Figure 1: A Sample Certification Path

In general, a chain of multiple certificates might be needed that would make up a certificate containing the public key owner (the end entity) signed by one CA, and zero or more additional certificates originating from CAs signed by other CAs. Such chains, called certification paths, are required because a public key user is initialized with only a limited number of assured CA public keys. Certification path processing verifies the binding between the subject name and subject public key. This requires obtaining a sequence of certificates that support that binding.

Many organizations elect to create self-signed certificates for their public key infrastructure rather than purchase one or more from a Certificate Authority. In most cases, this is fine. However there are two differences between self-signed certificates and CA-signed certificates. SSL-enabled Web browsers normally recognize a CA-generated certificate and automatically allow a secure connection to be made, without prompting the user. Self-signed certificates usually generate an annoying (and sometimes to nontechnical users, frightening) pop-up. CAs also guarantee the identity of the organization that is providing services to the browser or other certificate-enabled device.

Before signing a certificate, a CA verifies the identity of the requesting organization. Thus, if your PKI is accessed by the public at large, you should provide a certificate signed by a CA so that people who visit or call know that your infrastructure is owned by the organization who claims to own it.

Basic Certificate Fields | Public Key Infrastructure

Basic certificate fields for X.509 version 3 are shown in Table 1. The To Be Signed (TBS) certificate field contains the names of the subject and issuer, a public key associated with the subject, a validity period, and other associated information. It usually includes extensions which hold additional optional information. The subject field identifies the entity associated with the public key stored in the subject public key field. It also distinguishes if a certificate is for an end entity, a CA, or a CRL. The Subject Public Key Info (SPKI) field is used to carry the public key and to identify the algorithm by which the key is used (e.g., RSA, DSA, or Diffie-Hellman).

Table 1: Basic Certificate Fields for X.509 

Certificate Fields	Attribute	Type
TBS Certif icate	Version	V1, v2, v3
	Certificate Serial Number	Integer
	Algorithm Id	Algorithm Object Id.
	Issuer	Name
	Validity	Not before time
		Not after time
	Subject	Name
	Subject Public Key Info	Algorithm Id
		Bit string
	Issuer Unique Id	Bit string
	Subject Unique Id	Bit string
	Extensions
Signature Algorithm		Algorithm Id
Signature Value		Bit string

The signature algorithm field contains the identifier for the cryptographic algorithm used by the CA to sign the certificate.

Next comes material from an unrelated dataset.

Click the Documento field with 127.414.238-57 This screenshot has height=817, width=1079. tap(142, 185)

The signature value field contains a signature digitally added to the encoded TBS certificate. By generating this signature, a CA certifies the validity of the information in the TBS certificate. To be more specific, the CA certifies the binding between the public key material and the subject of the certificate.

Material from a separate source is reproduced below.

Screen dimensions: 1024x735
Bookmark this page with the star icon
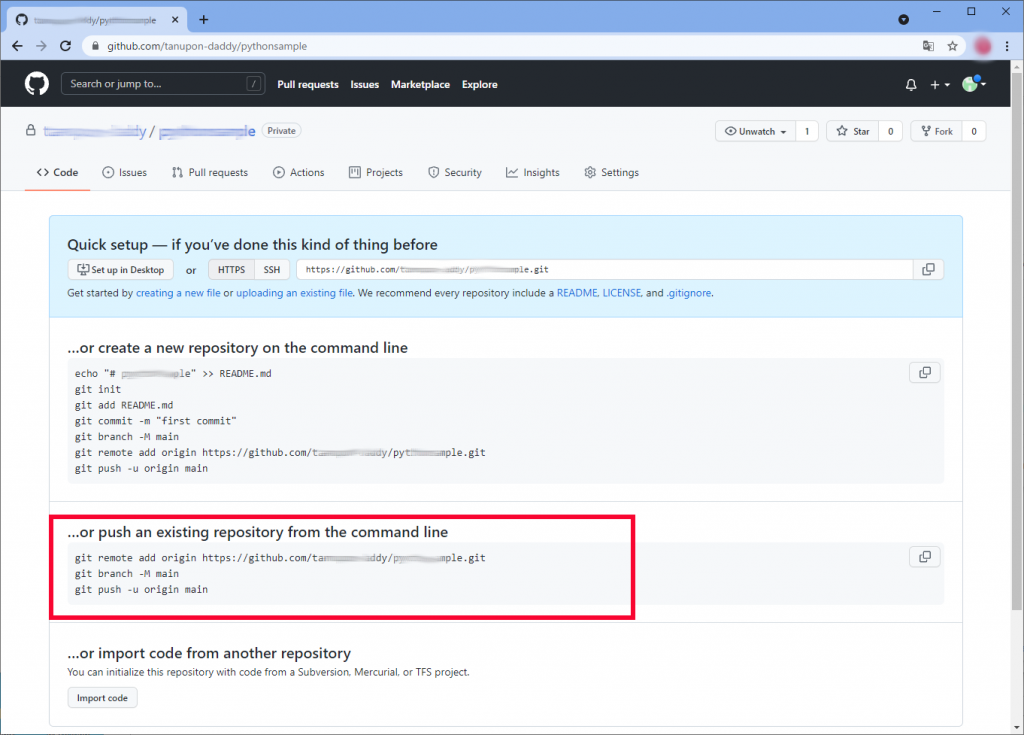[x=953, y=46]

Certificate Revocation List

When a certificate is issued, it is expected to be in use for its entire validity period. However, various circumstances may cause a certificate to become invalid prior to the expiration of the validity period. Such circumstances include change of name, change of association between subject and CA (e.g., an employee terminates employment with an organization), and compromise or suspected compromise of the corresponding private key. Under such circumstances, the CA needs to revoke the certificate.

CRL is similar to notices of stolen or lost credit cards reported to other credit companies. The CA periodically issues a signed data structure called a CRL. A CRL is a time-stamped list identifying revoked certificates. The list is signed by a CA or CRL issuer and made freely available in a public certificate and CRL repository. Each revoked certificate is identified in a CRL by its certificate serial number. When a system employing certificates uses a certificate for verifying a remote user’s digital signature, that system not only checks the certificate signature and validity, but also acquires a recent CRL and checks that the certificate serial number is not on that CRL.